An evaluation of a transcutaneous and an end-tidal capnometer for noninvasive monitoring of spontaneously breathing patients.

BACKGROUND: Since there is a growing use of analgesia and sedation in spontaneously breathing patients undergoing diagnostic or therapeutic interventions, recommendations by national societies of anesthesiologists call for the application of capnometry during all anesthetic procedures.
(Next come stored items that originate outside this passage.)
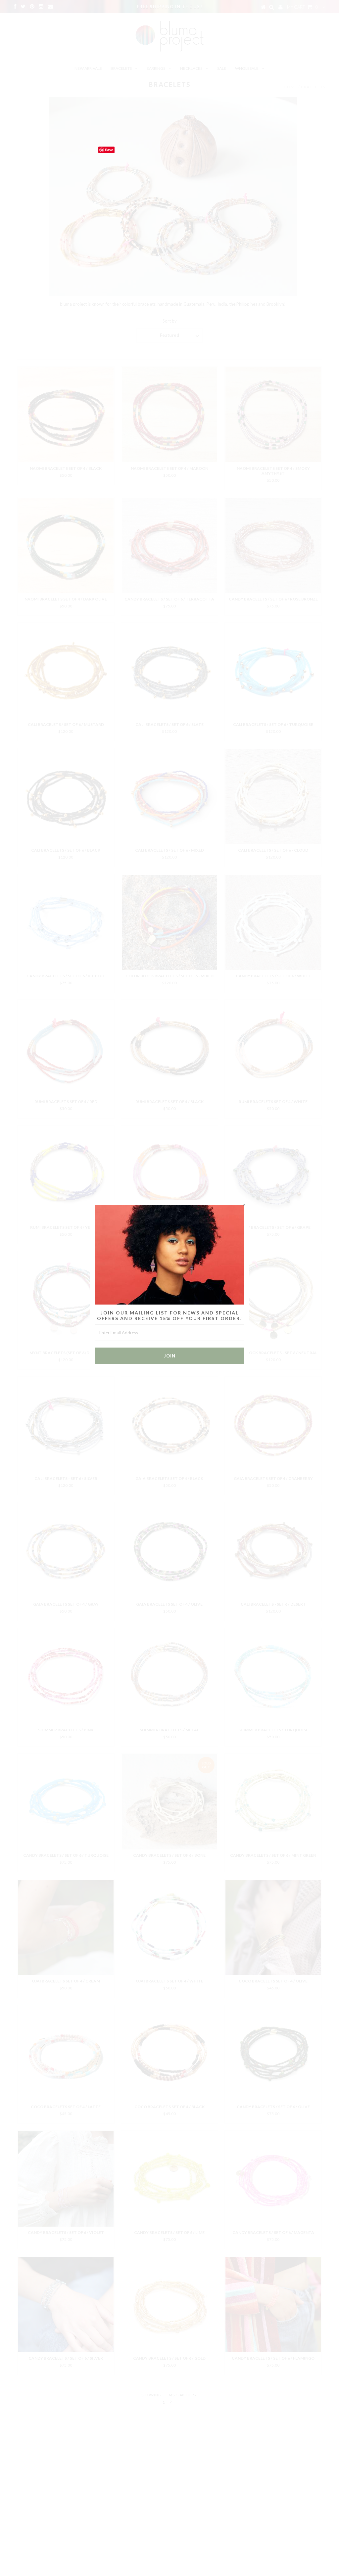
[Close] (244, 1205)
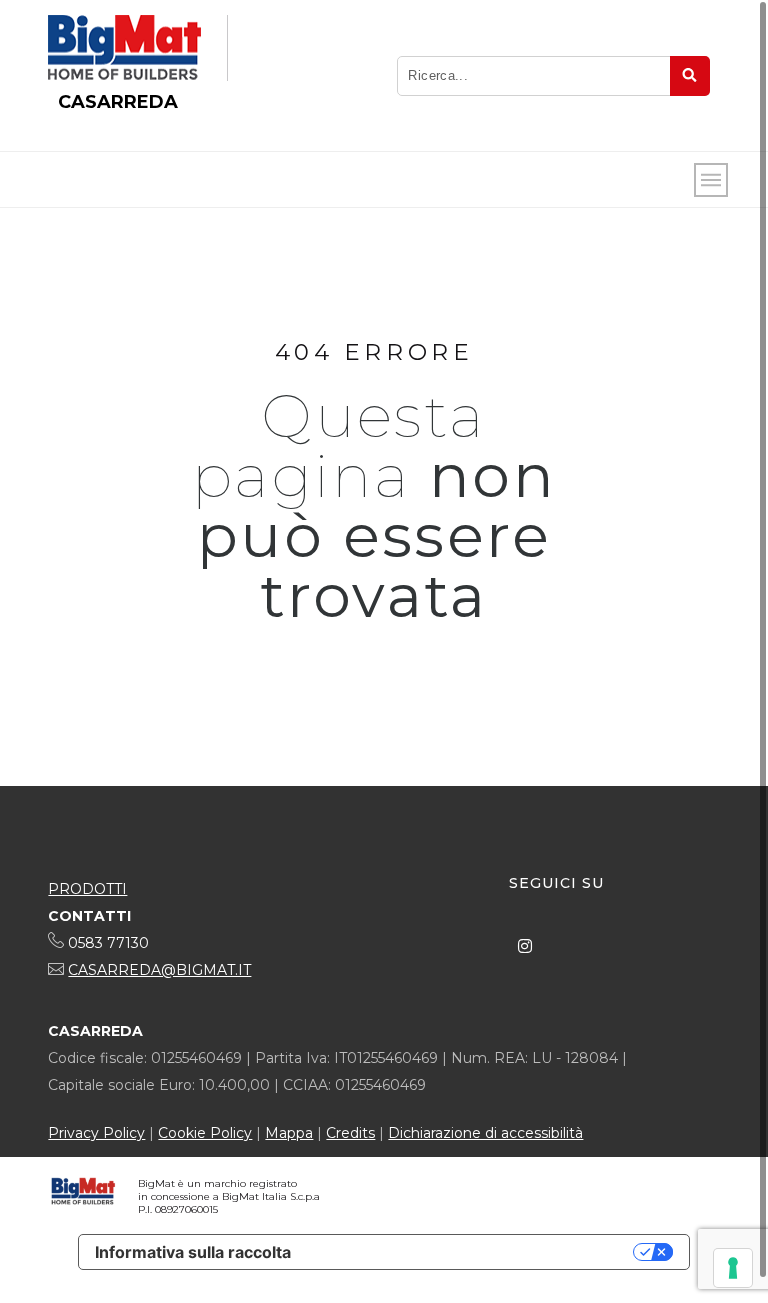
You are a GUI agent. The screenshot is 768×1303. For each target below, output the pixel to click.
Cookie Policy (205, 1133)
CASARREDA (118, 102)
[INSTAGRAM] (525, 946)
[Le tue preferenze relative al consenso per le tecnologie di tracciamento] (733, 1268)
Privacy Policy (96, 1133)
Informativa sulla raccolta (193, 1252)
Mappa (289, 1133)
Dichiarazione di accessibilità (485, 1133)
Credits (350, 1133)
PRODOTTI (87, 889)
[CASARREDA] (124, 48)
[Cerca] (690, 76)
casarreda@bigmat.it (159, 970)
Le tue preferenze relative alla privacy (472, 1252)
METHODS: We compared readings from a transcutaneous capnometer (Tosca) and an end-tidal capnometer (Microcap Plus) to P(aCO2) measurements made via arterial-blood-gas analysis. We studied 30 spontaneously breathing patients who were recovering from general anesthesia, and we used Bland Altman analysis to compare the capnometry readings to the arterial-blood-gas values. Expiratory gas samples for end-tidal capnometry were taken either from a conventional face mask or an oral/nasal cannula. RESULTS: The Tosca significantly overestimates P(aCO2) (mean +/- SD difference 5.6 + 3.4 mm Hg). The Microcap Plus significantly underestimates P(aCO2) (mean +/- SD difference -14.1 +/- 7.4 mm Hg). There was no significant difference between the face mask and oral/nasal cannula with regard to collecting end-tidal samples. CONCLUSION: Both the Tosca and Microcap Plus provide just an approximate estimation of P(aCO2). Clinical use of these monitors can not be proposed under actual conditions but will be advantageous after correction of the limiting errors.